Look for ca_ready, ca_bundle, probe_error, and runtime probe details.

Dashboard CA Link Is Missing or 404

Restart MCP so the global ingress metadata and dashboard server are generated by the current WorkerBee build:

workerbee mcp restart
workerbee ingress status --json

The JSON should include dashboard_ca_download_url, dashboard_ca_sha256_url, ca_ready, and ca_bundle. If ca_ready is false, wait for Caddy startup to finish or inspect the runtime probe fields. In LAN mode, ca_download_url is the separate plain HTTP URL for other devices; it is normal for that field to be empty in loopback mode.

Dashboard Project Actions Are Inconsistent

Use the action scope to narrow the problem:

  • Row Start, Stop, and Delete target only that row.
  • Start Selected, Stop Selected, and Delete Selected require checked projects.
  • Start All, Stop All, and Delete All intentionally ignore checked projects.
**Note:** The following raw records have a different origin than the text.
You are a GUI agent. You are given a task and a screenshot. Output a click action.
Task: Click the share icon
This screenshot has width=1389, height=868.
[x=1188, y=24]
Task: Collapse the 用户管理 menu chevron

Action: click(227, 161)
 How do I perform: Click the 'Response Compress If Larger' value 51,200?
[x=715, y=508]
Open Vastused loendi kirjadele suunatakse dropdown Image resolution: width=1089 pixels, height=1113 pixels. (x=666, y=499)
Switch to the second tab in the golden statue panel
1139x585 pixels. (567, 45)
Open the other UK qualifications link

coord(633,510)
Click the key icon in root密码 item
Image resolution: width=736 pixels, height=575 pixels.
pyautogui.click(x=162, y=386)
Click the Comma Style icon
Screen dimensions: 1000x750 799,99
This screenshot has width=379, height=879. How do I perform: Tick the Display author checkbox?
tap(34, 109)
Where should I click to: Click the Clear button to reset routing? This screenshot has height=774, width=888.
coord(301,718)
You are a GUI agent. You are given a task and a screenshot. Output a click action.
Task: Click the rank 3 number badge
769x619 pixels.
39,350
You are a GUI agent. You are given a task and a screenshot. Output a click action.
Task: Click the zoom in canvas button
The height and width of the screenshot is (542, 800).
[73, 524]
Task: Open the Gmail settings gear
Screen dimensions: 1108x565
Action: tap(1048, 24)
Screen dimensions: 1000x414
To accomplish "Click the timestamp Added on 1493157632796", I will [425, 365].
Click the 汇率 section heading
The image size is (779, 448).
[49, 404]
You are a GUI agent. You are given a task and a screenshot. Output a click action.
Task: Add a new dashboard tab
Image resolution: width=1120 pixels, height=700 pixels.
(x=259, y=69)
If top-row buttons stay disabled or do not reflect the current selection, refresh the dashboard and inspect the recent action jobs in the Controls section. A queued or running job disables project actions until the job completes or falls out of the dashboard job list. If the issue persists, capture:

workerbee projects --json
workerbee mcp status --json
workerbee ingress status --json

LAN Device Cannot Resolve WorkerBee Names

Check WorkerBee DNS:

workerbee mcp status
workerbee ingress status --json

Confirm the client device DNS server is set to the WorkerBee host LAN IP. If using a custom DNS port, verify the client supports custom DNS ports.

If DNS port 53 is busy on the WorkerBee host:

sudo ss -lntup | grep ':53'

Either free the port for the test window, bind WorkerBee DNS to a specific LAN IP, or use a custom port for clients that support it.

LAN Device Resolves but HTTPS Fails

Check:

  • The LAN device installed the WorkerBee CA.
  • The hostname uses the active base domain from workerbee mcp status.
  • Host firewall allows 19443/tcp.
  • Runtime port publishing is active.
  • The project stack is running.

Commands:

workerbee projects
workerbee ingress status
workerbee mcp status

Project Is Stopped

If status reports PROJECT_STOPPED, change mode:

workerbee project mode lazy
workerbee project mode start

Then start or deploy again.

Control Plane Running but No App Workload Deployed

If project status says the control plane is running but no app workload is deployed, continue the manifest workflow instead of stopping after MCP or project start:

workerbee manifest prepare --name app --template frontend-api-store
workerbee manifest validate --stage app
workerbee manifest deploy-local --stage app

For existing stages, skip prepare and validate/deploy the stage you already have.

Degraded or Orphaned Workloads

Inspect detailed app status:

workerbee project status --json
workerbee logs <app>

If status reports orphaned workloads that are absent from the current stage, prune them with an explicit deploy:

workerbee manifest deploy-local --stage app --prune

Use prune only after confirming the stale workloads should no longer exist.

Kubernetes Manifest Validation Fails

WorkerBee local Kubernetes apply supports one workload per file with optional Service or Ingress documents. Multi-container pods and initContainers are rejected because local apply maps one pod container to one k1s workload.

Split sidecars, workers, and initialization into separate workload manifests for local WorkerBee deploys. If validation warns about Kubernetes command/args entrypoint semantics, verify the image entrypoint before relying on shell command overrides.

Logs for Failed Jobs

Start with normal logs:

workerbee logs <app> --tail 100

When no running container exists, WorkerBee falls back to matching exited containers by default. Use --no-include-exited only when you want to ignore exited containers.

Runtime Resources Are Stale

Inspect first:

workerbee cleanup

Execute cleanup:

workerbee cleanup --execute

If images are stale too:

workerbee cleanup --execute --purge-images

Direct Containerd Fails

Check privilege state:

workerbee --runtime containerd containerd-privilege status

Try the helper strategy:

workerbee --runtime containerd --containerd-privilege sudo-helper profile list

Stop the helper after the session:

workerbee --runtime containerd containerd-privilege stop-helper

If direct containerd is not required for the task, switch back to Podman or Docker for normal app validation.